I’m going to tag Harry Lambrianou, because he’s commented on a couple of these book postings so I know he’s following the series and will know what to do.

Oddly, I have no idea what book I’m going to post tomorrow, or who I’m going to tag, so it will be a surprise for all of us.


I decided on today’s book.  The copy I happen to have is actually two books in one cover, but although I’ve read the first ten or so of the series and enjoyed them all, the first book is the one I’m tagging:  Robert Lynn Asprin’s Another Fine Myth.

It comes alone or in this two-book set, or in a five-book volume (I think).  It’s a playful bit of fantasy that tells a good story while at the same time being very tongue-in-cheek about fantasy tropes.  My Goodreads review of it is here.

Looking for someone to tag, I stumble upon Dave Mattingly, who was himself a publisher for a while and even put one of my books in print, so we’ll give him the chance to pick ten covers of books he in some sense “loves”, and name ten people to do the same.


I long debated what the final book on this list of ten should be, and settled on Paul Tillich, A History of Christian Thought:  From Its Judaic and Hellenistic Origins to Existentialism.

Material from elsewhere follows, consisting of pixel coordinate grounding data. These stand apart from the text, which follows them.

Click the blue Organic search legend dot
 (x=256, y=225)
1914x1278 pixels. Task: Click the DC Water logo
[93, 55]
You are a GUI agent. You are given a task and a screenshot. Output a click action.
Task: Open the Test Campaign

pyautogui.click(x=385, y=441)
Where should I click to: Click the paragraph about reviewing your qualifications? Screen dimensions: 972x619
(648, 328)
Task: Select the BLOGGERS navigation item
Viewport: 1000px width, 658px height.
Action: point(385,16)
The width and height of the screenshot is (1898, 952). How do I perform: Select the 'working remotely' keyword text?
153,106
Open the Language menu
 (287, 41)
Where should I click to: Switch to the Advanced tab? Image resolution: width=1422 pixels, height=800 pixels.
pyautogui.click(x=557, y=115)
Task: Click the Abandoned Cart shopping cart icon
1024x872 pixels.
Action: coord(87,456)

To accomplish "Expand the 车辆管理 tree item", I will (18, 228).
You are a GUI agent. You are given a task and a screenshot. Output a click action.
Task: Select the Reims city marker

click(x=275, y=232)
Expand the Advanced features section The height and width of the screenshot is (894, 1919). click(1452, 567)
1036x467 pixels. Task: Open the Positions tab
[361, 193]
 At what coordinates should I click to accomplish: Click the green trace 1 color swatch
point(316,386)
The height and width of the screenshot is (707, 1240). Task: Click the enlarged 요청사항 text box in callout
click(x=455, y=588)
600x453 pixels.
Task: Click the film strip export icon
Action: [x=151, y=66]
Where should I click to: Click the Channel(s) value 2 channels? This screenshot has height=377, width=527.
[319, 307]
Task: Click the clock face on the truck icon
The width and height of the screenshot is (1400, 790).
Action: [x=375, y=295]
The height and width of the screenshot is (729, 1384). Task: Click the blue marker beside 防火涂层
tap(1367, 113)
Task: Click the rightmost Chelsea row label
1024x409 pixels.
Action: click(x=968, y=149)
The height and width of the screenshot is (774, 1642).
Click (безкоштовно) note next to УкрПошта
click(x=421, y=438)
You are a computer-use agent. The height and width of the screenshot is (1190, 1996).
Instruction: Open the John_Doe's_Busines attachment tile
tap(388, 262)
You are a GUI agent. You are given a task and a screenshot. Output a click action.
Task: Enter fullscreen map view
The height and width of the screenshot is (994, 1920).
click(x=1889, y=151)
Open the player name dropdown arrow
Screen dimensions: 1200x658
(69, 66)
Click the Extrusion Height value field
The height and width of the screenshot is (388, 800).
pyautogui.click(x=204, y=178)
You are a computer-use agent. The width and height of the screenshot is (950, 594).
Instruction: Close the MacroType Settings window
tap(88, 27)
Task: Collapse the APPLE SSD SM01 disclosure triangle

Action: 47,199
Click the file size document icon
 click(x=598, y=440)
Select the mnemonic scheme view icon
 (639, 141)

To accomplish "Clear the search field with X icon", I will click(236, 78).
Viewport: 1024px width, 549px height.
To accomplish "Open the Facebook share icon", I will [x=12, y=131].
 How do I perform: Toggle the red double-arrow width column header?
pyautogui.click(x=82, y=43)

It’s certainly not “light reading” by any stretch of the imagination, but it is an excellent source either as a text or a reference for the development of western theology and philosophy from the second century through the Enlightenment.  It gets a bit weak after that, but still covers many of the important names.  My Goodreads review is here.

I’ve got a couple of honorable mentions to post.

First, let me apologize to my (first) cousin (once removed) T. M. Becker (Writer of Young Adult Fantasy).  Her novel Full Moon Rising was truly excellent, as my web log post #223:  In re:  Full Moon Rising asserts.  Honestly, the choice tipped on the fact that I had already posted six fiction titles and only three non-fiction, and I thought that if I couldn’t balance them at least I should get closer.

Also on the “almost made it” list is F. F. Bruce, The New Testament Documents:  Are They Reliable, a classic which more people should read which also has the virtue of being relatively short.  I chose otherwise mostly because this one is a rather limited subject–an extremely important one which he handles extremely well, but still not as valuable as a reference.

I need to tag one more person, so I’m going to choose Tsiphuneah Becker, to see what sort of books she likes.  In case you’ve not been following, you are invited, without obligation, to post covers of ten books, one a day, over the next ten days.  They should be books you in some sense “love”, and you are not obligated to say anything about them.  You also are asked to post, again one per day, names of ten people to undertake the same challenge.


So that’s the conclusion of the ten-bookcover challenge.  I hope you found an interesting book in that batch.